EXERCISE MATERIALS —
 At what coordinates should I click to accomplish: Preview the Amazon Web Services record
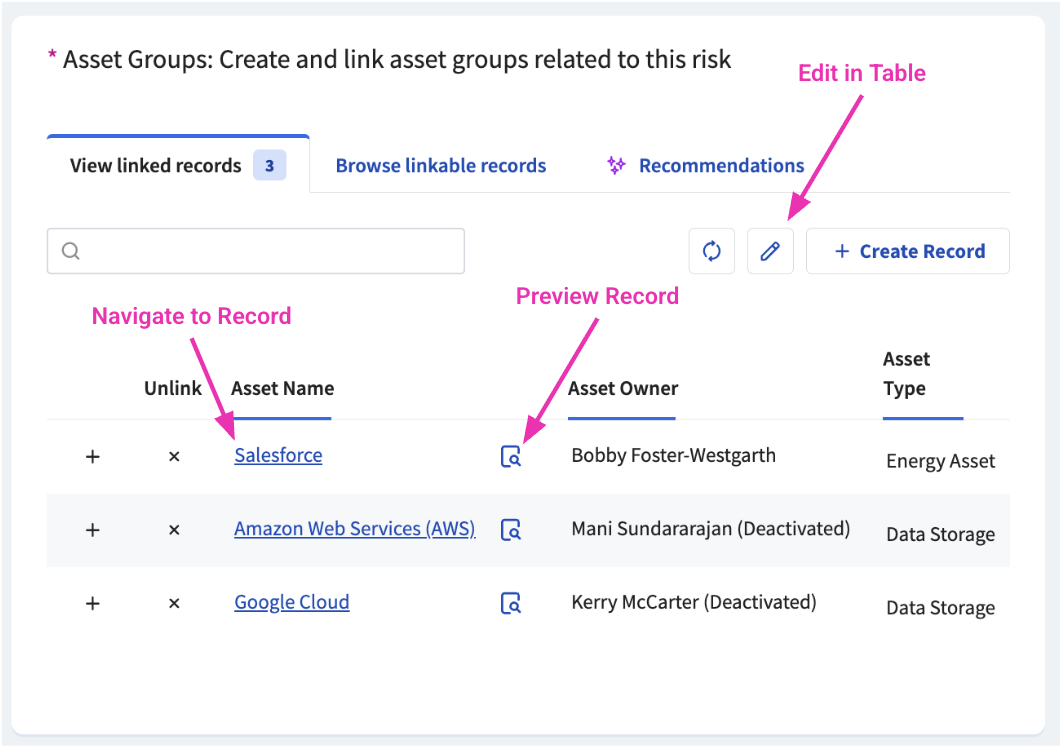pyautogui.click(x=511, y=530)
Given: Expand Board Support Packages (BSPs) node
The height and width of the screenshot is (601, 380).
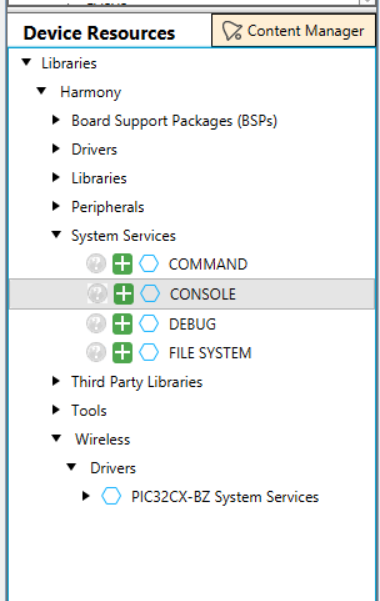Looking at the screenshot, I should tap(56, 120).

DESCRIPTION OF THE TASK —
Your response should consist solely of the lines from the line with "The height and" through the last line of the entries above, printed exactly and without pictures.

FINISHED EXERCISE —
The height and width of the screenshot is (601, 380).
Looking at the screenshot, I should tap(56, 120).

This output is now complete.